[Asia Economy New York=Special Correspondent Joselgina] The inflation indicator preferred by the U.S. Federal Reserve (Fed) is also showing a slowdown in its upward trend. With the Fed likely to slow down its pace with a baby step (0.25 percentage point interest rate hike) next week, there are also expectations that the rate hike could stop as early as spring. Consumer spending has also decreased, raising concerns about an economic recession.
On the 27th (local time), according to the U.S. Department of Commerce, the Personal Consumption Expenditures (PCE) price index in December last year rose 5.0% compared to the same month the previous year. This figure clearly slowed down from the 5.5% increase in November, marking the smallest increase in 15 months. The PCE price index, which approached 7% in June last year, has steadily slowed over the past six months and is now approaching the 4% range. The PCE price index rose 0.1% compared to the previous month.

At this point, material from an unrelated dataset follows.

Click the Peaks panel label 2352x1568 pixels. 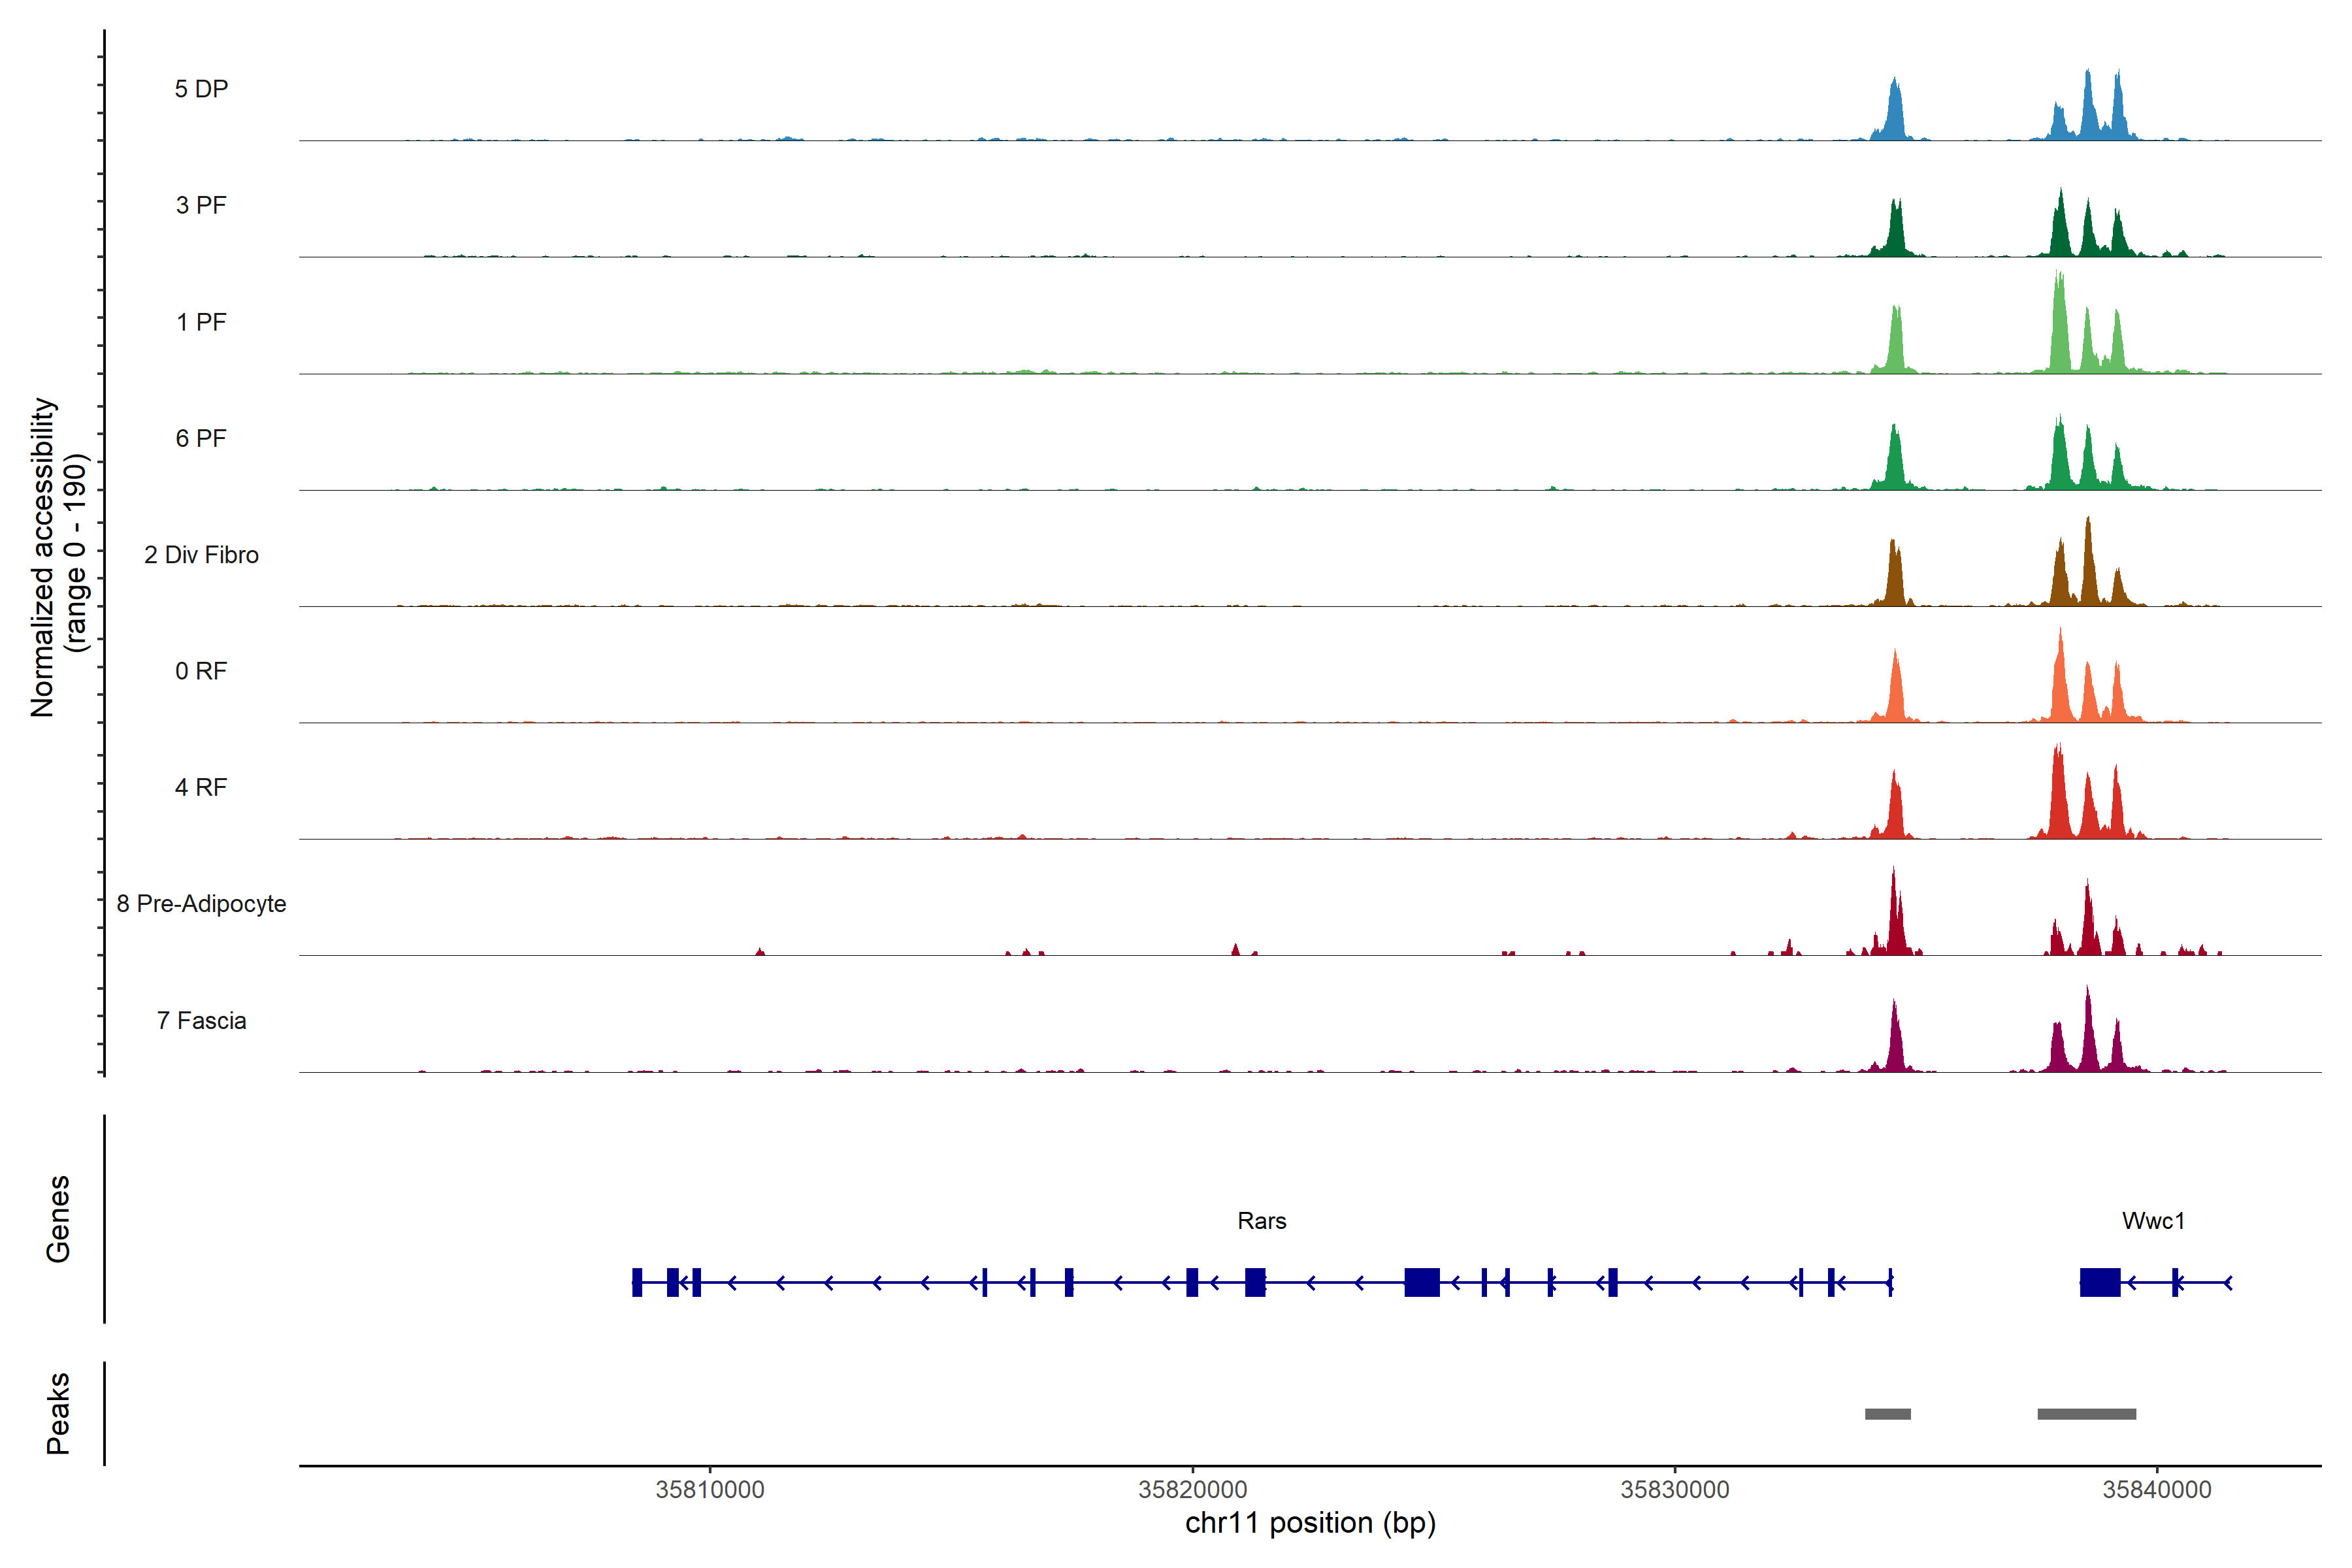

The core PCE price index, which excludes the highly volatile energy and food sectors, rose 4.4% year-over-year and 0.3% month-over-month. This level is in line with Wall Street analysts' forecasts. The core PCE price index, which the Fed watches as the most accurate inflation indicator, also recorded the smallest increase in 14 months.
These figures came ahead of next week's Federal Open Market Committee (FOMC) regular meeting. It further confirms through data that inflationary pressures are easing. This is interpreted as a result of stabilized energy prices, which had surged due to Russia's invasion of Ukraine early last year, and the visible effects of the Fed's monetary tightening.
Concerns about an economic recession due to the Fed's tightening are also increasing. The personal consumption expenditures announced on this day turned to a decline. According to the Department of Commerce, December's personal consumption expenditures decreased by 0.3% compared to the previous month, with goods consumption expenditures plunging by 0.9%. This is below Wall Street's expectations. The November figure, initially reported as a 0.1% increase, was also revised downward to negative.
Paul Ashworth, Chief Economist at Capital Economics, said, "The real consumption growth rate in the first quarter will be close to zero," and predicted that the real Gross Domestic Product (GDP) growth rate in the first quarter could contract at an annualized rate of 1.5%.
In the market, as signs of easing inflation have been confirmed one after another in recent indicators, it is expected that the Fed will narrow the rate hike to 0.25 percentage points at this FOMC. According to the Chicago Mercantile Exchange (CME) FedWatch, the federal funds (FF) rate futures market currently reflects more than a 99.6% probability of a 0.25 percentage point rate hike in February.
There are also expectations that the Fed could stop raising rates as early as spring. Earlier, the Wall Street Journal (WSJ) reported that the Fed's rate hikes are nearing the end, and discussions about when to stop raising rates could take place at this meeting. Prior to the Fed, the Bank of Canada recently indicated a pause in rate hikes, becoming the first major central bank to do so. The market's concern that excessive monetary tightening could cause an unnecessary economic recession is also a burden for the Fed.
However, since inflation indicators still far exceed the Fed's 2% target and labor market overheating and service-centered inflationary pressures continue, there are also concerns that the Fed could take a more hawkish stance than market expectations at this meeting.